**Work request**
Revise the records, starting at the beginning and ending at the line containing "Task: Click on", so that "GUI agent" becomes "screen assistant" and everything else stays the same.

+++ Input for this task

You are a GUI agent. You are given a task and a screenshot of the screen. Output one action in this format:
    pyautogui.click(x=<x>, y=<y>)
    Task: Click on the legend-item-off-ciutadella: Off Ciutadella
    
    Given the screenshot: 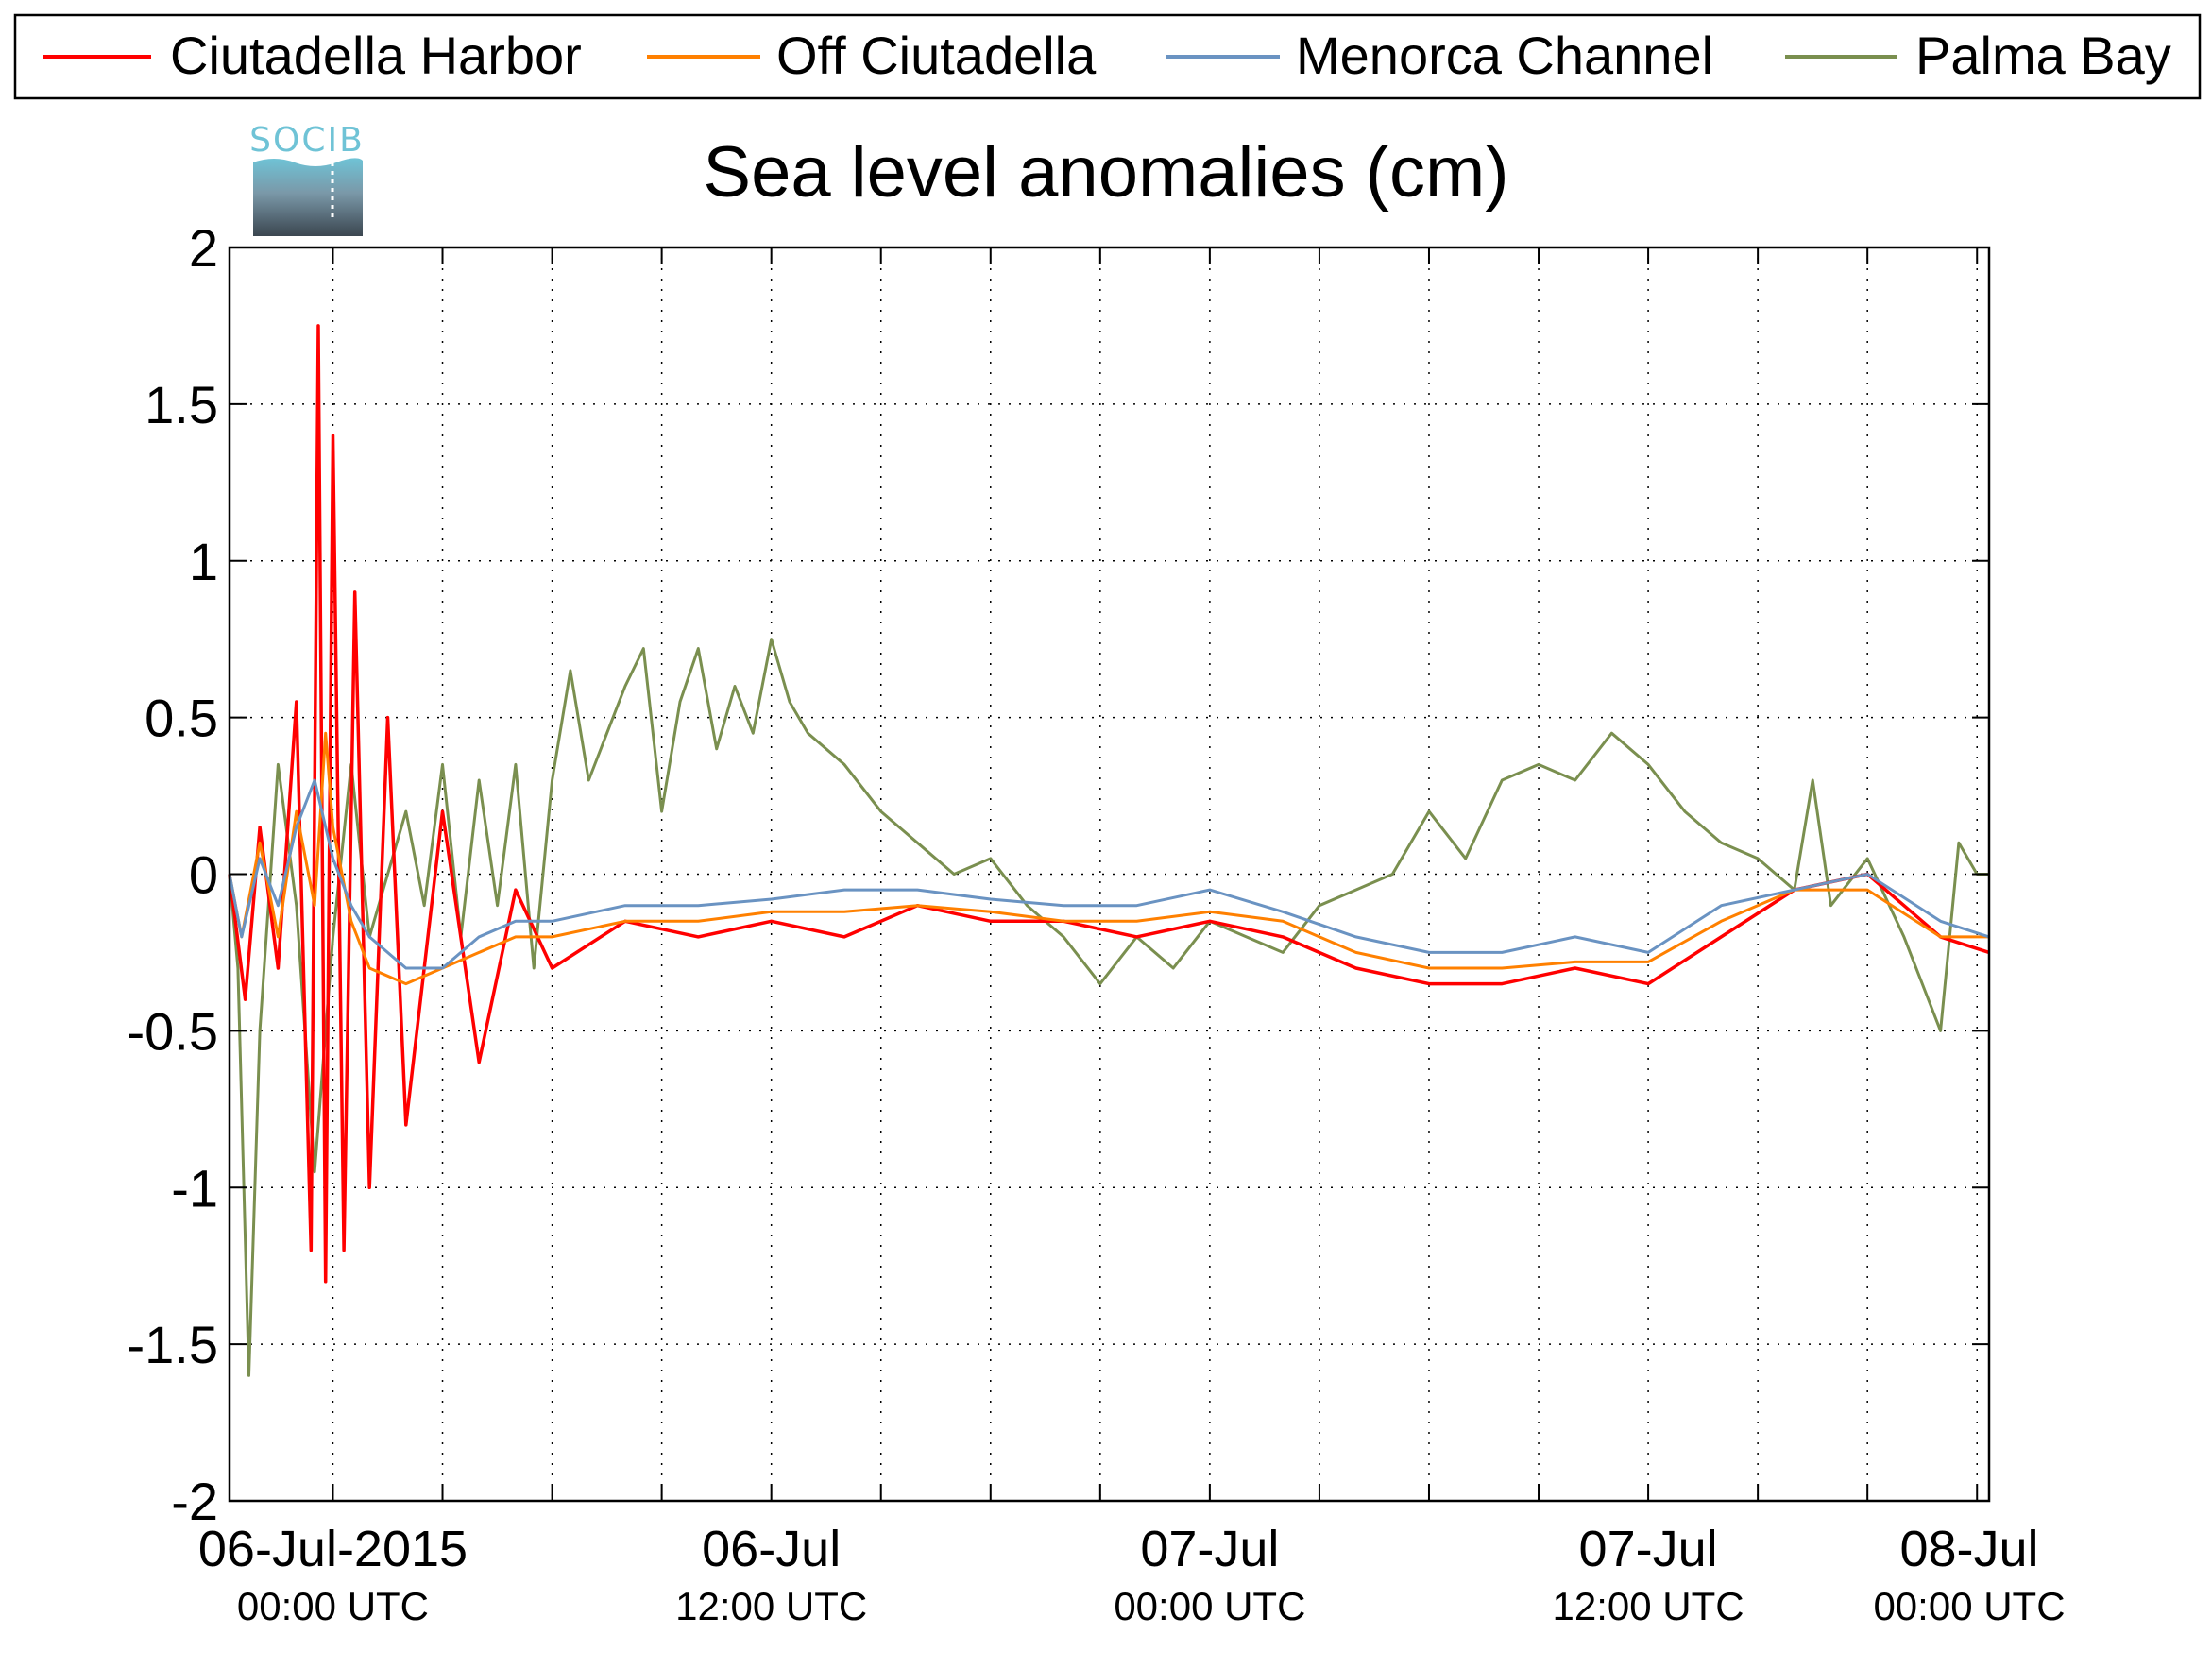 What is the action you would take?
    pyautogui.click(x=872, y=56)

++++++

**Your response**
You are a screen assistant. You are given a task and a screenshot of the screen. Output one action in this format:
    pyautogui.click(x=<x>, y=<y>)
    Task: Click on the legend-item-off-ciutadella: Off Ciutadella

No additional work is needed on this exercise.